По прибытию в Дахау никто из узников – это были скелеты, обтянутые кожей, – двигаться не мог. Их вытаскивали из вагона и тут же пристреливали. Но запротестовали находившиеся здесь немецкие солдаты. Тогда нас побросали в повозку. Как дрова… Сгрузили в тифозный барак концлагерного «лазарета». И умирать нам ничего не мешало.

Но вдруг в огромном бараке, где всю его длину на земле плотно в четыре ряда лежали стонущие и бредящие, появились люди в незнакомой военной форм, корреспонденты, среди них были и женщины.

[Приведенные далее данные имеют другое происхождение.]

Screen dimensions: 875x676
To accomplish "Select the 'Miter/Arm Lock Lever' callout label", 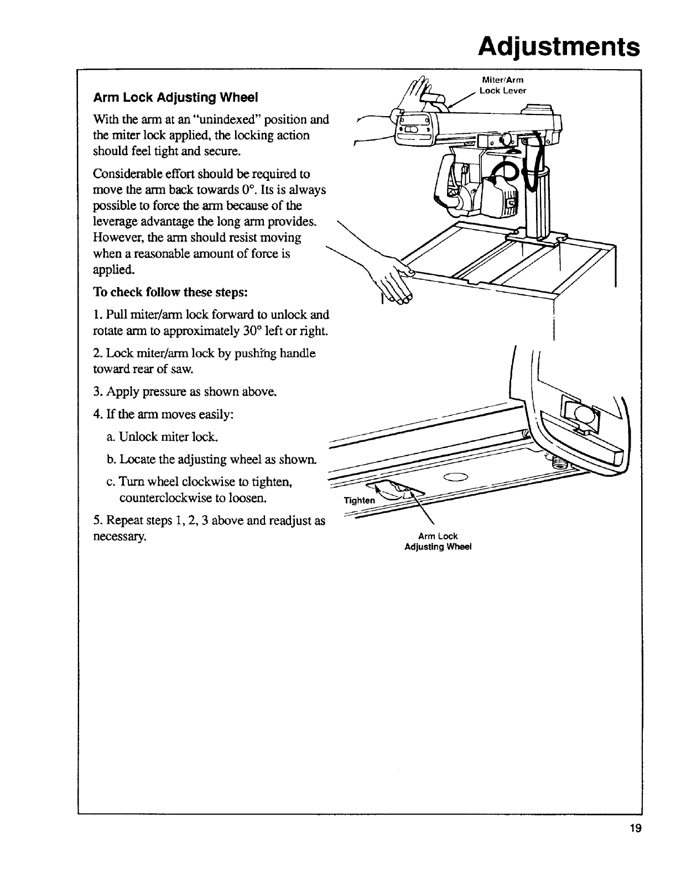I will pyautogui.click(x=502, y=86).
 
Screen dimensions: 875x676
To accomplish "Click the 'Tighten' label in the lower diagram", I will pyautogui.click(x=359, y=500).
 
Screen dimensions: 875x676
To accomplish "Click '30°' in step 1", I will pyautogui.click(x=259, y=331).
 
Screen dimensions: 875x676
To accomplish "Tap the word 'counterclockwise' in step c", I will pyautogui.click(x=161, y=498).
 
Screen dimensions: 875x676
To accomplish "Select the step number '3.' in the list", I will pyautogui.click(x=97, y=392).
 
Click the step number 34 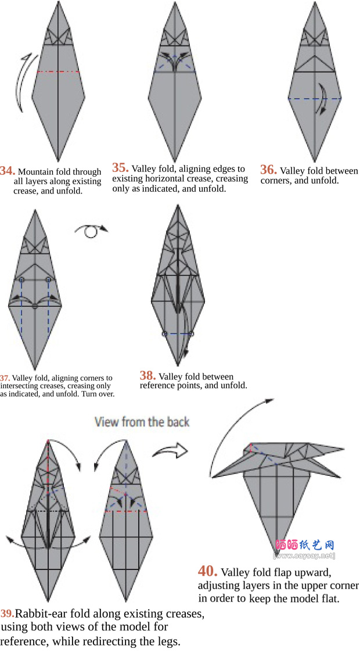(8, 171)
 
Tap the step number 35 (120, 168)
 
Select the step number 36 (268, 170)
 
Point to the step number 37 (5, 378)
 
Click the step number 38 (148, 375)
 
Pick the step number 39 (8, 614)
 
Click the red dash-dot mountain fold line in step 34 (58, 72)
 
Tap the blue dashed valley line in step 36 (315, 99)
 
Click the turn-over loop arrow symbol (91, 230)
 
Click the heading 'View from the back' (142, 421)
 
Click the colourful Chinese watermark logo (305, 545)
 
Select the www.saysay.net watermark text (304, 555)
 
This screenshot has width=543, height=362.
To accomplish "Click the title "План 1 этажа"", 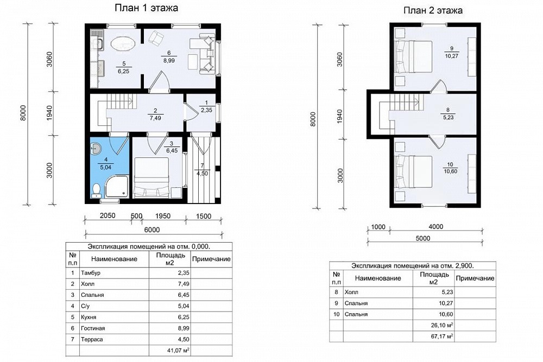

Сверкали вспышки блицев, щелкали фотоаппараты. (Кадры, заснятые тогда в Дахау или подобные им, мы видим сейчас в документальных фильмах, обличающих фашизм). Потом принесли тушенку и расставили между лежащими – банку на двоих. Кто мог есть – набросились. Я не смог. И это меня спасло. Произошло какое-то полное непонимание состояния больных людей. Свиная тушенка оказалась для них ядом. Я лежал все время в каком-то тяжелом забытьи. И вдруг очнулся от страшного крика, который казалось, поднял меня с пола, и я словно висел где-то в воздухе. Это даже не крик был, а что-то нечеловеческое, волна изрыгаемой боли. Вокруг корчились в предсмертных судорогах люди-скелеты… Таким запомнилось мне освобождение.

Источник: Пугачева Э.Н. Михаил Савицкий / Э.Н. Пугачева. – Мн.: Беларусь, 1982.